Copy the lines below, beginning with the one that contains "NAS: (41, 980)" and continuing through the final line, exactly as written and with no other lines.

##### DATA SUPPLIED #####

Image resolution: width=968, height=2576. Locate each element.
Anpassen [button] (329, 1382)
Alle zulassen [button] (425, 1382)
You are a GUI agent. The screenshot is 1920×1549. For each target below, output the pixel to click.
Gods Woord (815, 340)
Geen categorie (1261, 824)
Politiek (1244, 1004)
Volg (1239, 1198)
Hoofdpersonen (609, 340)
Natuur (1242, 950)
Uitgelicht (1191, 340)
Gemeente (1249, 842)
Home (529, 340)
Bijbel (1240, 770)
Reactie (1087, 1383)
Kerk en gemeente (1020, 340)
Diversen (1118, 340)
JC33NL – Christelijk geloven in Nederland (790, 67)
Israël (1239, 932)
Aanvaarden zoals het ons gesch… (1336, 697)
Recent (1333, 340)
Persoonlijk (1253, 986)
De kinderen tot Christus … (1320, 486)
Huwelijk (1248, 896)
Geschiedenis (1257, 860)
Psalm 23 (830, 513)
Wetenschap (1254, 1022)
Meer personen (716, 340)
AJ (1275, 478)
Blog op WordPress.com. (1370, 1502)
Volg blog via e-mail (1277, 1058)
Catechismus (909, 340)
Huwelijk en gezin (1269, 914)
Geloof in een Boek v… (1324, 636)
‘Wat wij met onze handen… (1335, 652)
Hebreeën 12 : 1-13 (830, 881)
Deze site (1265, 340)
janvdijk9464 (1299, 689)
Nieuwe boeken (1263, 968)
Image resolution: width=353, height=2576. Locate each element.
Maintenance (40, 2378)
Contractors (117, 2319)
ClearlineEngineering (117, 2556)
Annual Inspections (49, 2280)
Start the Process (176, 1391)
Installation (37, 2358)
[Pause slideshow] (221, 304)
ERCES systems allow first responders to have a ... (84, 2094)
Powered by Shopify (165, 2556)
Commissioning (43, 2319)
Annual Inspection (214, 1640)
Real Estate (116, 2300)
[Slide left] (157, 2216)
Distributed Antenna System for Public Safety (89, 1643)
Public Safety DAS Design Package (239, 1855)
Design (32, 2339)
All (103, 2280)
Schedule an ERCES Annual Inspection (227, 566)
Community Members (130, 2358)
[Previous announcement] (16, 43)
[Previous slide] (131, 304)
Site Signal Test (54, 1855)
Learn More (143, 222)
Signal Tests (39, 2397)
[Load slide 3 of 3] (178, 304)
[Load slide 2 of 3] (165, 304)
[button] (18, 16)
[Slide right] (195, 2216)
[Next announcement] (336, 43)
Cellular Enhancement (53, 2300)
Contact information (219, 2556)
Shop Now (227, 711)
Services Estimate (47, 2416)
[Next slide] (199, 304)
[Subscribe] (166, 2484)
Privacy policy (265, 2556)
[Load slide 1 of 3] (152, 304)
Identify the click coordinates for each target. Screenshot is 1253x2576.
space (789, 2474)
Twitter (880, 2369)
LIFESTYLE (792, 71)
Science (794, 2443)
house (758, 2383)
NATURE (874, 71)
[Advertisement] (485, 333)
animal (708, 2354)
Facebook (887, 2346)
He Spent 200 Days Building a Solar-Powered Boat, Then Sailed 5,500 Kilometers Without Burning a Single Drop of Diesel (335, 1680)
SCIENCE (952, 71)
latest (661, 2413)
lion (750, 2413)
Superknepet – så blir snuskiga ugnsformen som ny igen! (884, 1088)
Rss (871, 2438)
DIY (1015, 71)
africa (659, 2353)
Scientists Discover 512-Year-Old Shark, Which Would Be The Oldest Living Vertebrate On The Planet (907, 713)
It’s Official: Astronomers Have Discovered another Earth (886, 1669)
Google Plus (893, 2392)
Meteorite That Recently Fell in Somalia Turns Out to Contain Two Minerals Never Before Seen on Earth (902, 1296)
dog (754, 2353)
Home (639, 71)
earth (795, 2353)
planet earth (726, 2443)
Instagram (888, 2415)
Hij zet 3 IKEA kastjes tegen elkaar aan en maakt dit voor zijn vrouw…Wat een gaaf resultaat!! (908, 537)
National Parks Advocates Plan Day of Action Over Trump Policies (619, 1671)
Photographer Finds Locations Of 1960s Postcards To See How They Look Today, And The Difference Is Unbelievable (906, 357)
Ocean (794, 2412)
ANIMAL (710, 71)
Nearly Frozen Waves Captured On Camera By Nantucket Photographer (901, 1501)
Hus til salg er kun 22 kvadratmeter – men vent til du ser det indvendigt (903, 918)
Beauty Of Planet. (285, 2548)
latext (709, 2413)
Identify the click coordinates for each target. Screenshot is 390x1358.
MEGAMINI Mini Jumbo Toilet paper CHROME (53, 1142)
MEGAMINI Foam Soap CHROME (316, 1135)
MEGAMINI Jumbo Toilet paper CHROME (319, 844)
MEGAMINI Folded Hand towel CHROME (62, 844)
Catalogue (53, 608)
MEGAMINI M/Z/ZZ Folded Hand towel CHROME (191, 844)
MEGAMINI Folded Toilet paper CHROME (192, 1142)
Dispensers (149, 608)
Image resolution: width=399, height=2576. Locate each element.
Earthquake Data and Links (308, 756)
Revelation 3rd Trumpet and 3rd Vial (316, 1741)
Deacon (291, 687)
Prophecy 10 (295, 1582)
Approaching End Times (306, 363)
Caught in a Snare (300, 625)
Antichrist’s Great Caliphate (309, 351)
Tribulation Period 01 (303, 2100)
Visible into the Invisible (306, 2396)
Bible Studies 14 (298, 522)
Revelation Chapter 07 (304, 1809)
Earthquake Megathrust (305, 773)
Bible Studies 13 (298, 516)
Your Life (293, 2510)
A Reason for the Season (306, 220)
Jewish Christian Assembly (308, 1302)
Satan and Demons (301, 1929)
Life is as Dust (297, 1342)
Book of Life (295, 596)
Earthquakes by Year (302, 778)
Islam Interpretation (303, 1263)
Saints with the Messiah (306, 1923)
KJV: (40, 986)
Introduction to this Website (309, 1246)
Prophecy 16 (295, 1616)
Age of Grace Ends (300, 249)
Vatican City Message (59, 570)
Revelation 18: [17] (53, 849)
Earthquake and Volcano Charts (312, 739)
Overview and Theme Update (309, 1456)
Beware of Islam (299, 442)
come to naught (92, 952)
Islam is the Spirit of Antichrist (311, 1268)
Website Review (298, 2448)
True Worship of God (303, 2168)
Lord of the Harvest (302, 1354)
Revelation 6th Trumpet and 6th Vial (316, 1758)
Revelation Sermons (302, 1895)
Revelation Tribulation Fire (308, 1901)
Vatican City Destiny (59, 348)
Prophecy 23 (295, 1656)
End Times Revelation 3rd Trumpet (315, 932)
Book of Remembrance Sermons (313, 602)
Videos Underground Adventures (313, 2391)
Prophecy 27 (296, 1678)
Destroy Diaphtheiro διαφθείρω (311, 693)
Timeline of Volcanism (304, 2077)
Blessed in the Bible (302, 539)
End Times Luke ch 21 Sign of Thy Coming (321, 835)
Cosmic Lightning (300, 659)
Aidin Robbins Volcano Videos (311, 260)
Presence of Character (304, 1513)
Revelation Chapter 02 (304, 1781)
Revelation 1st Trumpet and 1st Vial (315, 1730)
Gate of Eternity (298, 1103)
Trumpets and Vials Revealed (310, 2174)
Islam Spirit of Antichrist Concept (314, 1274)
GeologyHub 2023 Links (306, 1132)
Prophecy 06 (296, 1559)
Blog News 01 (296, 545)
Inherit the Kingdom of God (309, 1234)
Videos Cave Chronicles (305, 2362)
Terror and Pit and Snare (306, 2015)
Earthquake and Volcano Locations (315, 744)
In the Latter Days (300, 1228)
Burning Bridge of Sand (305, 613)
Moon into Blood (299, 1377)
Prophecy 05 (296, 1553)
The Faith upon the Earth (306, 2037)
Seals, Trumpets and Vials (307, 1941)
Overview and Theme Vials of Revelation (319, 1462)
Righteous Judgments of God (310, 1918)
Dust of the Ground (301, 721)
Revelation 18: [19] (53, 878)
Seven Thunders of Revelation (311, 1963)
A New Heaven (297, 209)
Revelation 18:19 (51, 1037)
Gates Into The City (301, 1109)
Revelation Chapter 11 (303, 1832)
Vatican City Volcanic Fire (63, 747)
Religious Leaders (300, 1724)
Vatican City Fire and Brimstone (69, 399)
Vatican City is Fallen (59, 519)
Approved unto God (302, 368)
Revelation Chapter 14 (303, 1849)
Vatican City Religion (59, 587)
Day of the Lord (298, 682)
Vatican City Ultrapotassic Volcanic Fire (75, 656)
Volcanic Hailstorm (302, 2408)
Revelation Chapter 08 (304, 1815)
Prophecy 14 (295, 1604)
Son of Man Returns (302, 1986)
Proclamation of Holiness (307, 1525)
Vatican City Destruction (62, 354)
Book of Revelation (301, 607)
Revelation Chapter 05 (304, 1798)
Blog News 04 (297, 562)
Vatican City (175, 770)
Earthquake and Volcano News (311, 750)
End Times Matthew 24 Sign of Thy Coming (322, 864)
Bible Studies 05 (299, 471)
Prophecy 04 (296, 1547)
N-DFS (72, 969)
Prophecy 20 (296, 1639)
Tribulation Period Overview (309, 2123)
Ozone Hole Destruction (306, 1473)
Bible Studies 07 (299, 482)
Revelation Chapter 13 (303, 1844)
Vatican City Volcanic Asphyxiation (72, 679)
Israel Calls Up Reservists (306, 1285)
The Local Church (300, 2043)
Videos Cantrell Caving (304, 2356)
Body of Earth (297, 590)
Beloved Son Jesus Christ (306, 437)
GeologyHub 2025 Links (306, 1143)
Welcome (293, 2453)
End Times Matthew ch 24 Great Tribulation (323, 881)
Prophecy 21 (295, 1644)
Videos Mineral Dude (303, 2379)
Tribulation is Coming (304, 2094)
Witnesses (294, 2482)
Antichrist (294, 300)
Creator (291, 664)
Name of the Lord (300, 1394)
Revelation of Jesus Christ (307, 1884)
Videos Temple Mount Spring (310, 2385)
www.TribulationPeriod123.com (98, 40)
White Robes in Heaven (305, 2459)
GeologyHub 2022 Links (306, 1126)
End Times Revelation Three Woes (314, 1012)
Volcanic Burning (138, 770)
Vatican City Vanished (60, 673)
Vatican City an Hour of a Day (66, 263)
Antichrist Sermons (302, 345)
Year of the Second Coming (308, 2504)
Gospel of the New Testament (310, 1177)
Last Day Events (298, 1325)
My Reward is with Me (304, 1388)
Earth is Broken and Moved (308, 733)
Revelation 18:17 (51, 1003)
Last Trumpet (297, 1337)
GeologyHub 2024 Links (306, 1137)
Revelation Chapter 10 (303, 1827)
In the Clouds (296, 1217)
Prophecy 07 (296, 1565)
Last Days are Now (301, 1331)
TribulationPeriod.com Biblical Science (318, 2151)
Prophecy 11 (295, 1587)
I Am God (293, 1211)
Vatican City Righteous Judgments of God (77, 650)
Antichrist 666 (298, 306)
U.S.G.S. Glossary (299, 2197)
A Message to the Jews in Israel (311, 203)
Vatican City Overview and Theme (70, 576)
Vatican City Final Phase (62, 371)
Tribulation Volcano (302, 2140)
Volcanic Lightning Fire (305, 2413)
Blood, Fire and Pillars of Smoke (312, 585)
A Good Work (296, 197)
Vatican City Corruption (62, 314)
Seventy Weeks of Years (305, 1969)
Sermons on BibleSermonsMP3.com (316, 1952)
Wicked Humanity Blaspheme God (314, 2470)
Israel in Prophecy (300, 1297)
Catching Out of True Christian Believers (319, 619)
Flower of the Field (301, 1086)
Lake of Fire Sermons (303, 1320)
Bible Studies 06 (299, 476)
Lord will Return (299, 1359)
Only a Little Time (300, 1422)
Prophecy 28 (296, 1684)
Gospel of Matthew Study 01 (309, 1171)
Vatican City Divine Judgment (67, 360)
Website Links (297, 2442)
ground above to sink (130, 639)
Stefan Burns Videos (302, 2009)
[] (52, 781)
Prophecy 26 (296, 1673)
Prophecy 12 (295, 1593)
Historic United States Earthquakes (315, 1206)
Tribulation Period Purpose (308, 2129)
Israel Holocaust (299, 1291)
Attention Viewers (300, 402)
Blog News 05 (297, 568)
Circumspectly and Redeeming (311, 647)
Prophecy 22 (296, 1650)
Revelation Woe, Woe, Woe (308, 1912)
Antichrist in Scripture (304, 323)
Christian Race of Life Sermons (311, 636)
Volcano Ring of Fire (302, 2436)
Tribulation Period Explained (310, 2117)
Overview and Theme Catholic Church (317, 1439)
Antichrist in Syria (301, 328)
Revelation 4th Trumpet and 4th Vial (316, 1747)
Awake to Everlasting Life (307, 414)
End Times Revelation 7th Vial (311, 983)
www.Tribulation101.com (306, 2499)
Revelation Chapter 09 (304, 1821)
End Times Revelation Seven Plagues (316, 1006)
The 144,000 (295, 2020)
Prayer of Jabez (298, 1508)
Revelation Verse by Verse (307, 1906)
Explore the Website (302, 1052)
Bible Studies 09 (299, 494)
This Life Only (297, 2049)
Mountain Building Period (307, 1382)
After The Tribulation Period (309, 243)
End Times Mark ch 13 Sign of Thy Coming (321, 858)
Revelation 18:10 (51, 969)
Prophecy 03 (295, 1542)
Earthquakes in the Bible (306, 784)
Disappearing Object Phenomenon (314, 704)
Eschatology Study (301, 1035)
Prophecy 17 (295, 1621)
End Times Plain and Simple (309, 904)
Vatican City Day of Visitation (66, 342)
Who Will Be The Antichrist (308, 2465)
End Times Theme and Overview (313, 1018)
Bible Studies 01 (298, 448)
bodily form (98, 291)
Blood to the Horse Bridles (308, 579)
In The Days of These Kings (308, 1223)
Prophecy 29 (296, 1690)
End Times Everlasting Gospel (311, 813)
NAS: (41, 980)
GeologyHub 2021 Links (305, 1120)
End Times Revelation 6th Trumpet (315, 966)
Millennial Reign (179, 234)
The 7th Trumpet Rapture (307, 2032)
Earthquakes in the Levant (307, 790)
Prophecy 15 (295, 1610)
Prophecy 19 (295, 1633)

#####

- _TASK RESULT_:
NAS: (41, 980)
GeologyHub 2021 Links (305, 1120)
End Times Revelation 6th Trumpet (315, 966)
Millennial Reign (179, 234)
The 7th Trumpet Rapture (307, 2032)
Earthquakes in the Levant (307, 790)
Prophecy 15 (295, 1610)
Prophecy 19 (295, 1633)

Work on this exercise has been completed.